Antwort 1: Zu viel Leben.

Antwort 2: Zu wenig Internet-Konsum.

Antwort 3: Der Leuchtturmerklärer wandelt gerade auf dem Festland. Naja, Festland, es ist eher Festivalmatsch auf dem Herzberg-Festival.

Der bärtige Jan sagt aber, der Regen habe echt nachgelassen und der Matsch sei auch viel wärmer als gestern ;-) .

Hier und weg

Sie sind wieder hier. Die Seevögel am Lummenfelsen…

…und bei den Basstölpeln wird geschnäbelt und geposed, was das Zeug hält.

Irgendwie muss ich an mich selbst denken, irgendwann in den Achtzigern in der Disco.

Ein unglaublicher Krawall und zum Glück weht ein frischer Wind, sodass die Duftnote aus Fischstäbchen und Vogelmist, äh, atmosphärisch bleibt.

Zwei Dreizehenmöven sehen sich das Treiben aus einiger Distanz an und kucken ein bisschen wie Tante Else und Onkel Gerd auf Tagestour.

À propos: Die Sommertouris sind auch wieder hier. Die machen andere Geräusche, eher so brabbel-brabbel, roll-roll, wenn sie in Scharen unter meinem Fenster die Hafenstraße entlang pilgern.

Aber im Ernst, der Winter war lang und still und häufig auch düster genug, sodass es eine willkommene Abwechslung ist, wenn mal wieder Leben in die Bude kommt.
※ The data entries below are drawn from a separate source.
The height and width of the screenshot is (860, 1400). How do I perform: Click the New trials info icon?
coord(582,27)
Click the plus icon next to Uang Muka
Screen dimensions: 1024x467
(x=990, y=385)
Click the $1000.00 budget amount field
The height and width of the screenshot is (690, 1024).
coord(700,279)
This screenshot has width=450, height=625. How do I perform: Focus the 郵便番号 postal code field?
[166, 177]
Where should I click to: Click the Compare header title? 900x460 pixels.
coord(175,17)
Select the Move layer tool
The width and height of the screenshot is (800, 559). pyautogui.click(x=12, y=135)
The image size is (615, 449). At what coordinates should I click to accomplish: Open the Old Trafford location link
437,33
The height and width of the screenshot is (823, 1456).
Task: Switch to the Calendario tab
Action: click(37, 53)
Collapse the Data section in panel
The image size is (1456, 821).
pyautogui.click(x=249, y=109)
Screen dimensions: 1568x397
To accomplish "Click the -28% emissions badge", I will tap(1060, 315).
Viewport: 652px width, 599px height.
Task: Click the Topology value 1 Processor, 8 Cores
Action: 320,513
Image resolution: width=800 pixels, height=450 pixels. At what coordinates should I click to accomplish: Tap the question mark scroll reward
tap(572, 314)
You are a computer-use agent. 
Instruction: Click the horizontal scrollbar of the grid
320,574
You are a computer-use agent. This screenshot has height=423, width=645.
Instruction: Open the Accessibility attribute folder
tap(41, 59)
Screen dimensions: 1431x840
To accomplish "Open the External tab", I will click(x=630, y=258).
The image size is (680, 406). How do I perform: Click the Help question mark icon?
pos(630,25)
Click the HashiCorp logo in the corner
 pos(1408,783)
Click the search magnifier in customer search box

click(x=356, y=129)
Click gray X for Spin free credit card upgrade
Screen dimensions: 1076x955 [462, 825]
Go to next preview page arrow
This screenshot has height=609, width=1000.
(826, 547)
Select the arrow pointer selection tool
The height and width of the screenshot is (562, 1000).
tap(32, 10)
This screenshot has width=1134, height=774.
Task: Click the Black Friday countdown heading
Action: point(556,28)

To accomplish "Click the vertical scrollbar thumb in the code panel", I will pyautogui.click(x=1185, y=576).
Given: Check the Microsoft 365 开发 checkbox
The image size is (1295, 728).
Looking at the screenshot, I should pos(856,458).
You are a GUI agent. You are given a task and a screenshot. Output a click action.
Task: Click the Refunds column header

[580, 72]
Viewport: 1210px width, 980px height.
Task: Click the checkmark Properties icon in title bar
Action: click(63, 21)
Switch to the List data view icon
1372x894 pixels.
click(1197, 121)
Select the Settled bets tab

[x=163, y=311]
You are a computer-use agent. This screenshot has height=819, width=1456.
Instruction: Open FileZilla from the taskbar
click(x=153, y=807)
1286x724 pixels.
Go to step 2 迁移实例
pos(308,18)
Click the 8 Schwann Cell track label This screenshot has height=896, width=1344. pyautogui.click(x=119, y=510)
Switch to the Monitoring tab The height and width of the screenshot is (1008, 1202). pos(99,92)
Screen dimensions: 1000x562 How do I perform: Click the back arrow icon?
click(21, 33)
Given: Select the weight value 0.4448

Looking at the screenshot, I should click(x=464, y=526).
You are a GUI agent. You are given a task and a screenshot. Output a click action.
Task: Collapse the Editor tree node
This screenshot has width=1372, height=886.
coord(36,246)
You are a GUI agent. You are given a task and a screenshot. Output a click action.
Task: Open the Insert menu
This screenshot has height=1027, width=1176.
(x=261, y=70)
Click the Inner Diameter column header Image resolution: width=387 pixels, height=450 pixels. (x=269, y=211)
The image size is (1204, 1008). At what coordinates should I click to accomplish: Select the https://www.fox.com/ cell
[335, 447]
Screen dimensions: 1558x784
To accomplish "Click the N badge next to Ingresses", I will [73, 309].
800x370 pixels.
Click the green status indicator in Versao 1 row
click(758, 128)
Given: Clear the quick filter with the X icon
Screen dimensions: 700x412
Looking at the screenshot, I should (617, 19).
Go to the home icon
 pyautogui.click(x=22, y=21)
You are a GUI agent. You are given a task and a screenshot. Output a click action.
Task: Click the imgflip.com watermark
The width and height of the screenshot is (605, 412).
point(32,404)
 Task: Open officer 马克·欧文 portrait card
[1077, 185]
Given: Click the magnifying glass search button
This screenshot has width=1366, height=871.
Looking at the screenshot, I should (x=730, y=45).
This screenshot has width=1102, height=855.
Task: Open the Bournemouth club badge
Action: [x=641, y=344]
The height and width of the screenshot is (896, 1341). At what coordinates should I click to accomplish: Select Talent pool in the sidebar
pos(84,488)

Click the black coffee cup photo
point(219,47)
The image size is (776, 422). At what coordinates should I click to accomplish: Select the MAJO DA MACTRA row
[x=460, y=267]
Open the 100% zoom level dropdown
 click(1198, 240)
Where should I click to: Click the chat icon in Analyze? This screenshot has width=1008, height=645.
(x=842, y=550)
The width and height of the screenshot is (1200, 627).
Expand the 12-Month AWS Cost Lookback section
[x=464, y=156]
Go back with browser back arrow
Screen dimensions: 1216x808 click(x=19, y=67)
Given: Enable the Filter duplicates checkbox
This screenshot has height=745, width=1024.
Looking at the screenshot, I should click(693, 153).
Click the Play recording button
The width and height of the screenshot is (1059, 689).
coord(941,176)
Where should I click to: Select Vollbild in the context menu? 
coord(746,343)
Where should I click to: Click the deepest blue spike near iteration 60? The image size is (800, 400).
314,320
Und im Oktober werden wir wieder kurz durchatmen, wenn der Zauber vorbei ist ;-) . Das ist halt auch ein Teil des Helgoländer Jahreszyklus.

Tscha, alle sind sie wieder hier.

Nur Fe ist wieder weg, zurück aufs Festland bis Ende Mai. Also eigentlich kein Grund, mich zum Gedudel alter Fanta 4-Klopper selbst zu bemitleiden.

Aber davor war’s wirklich schöner, allein zu sein.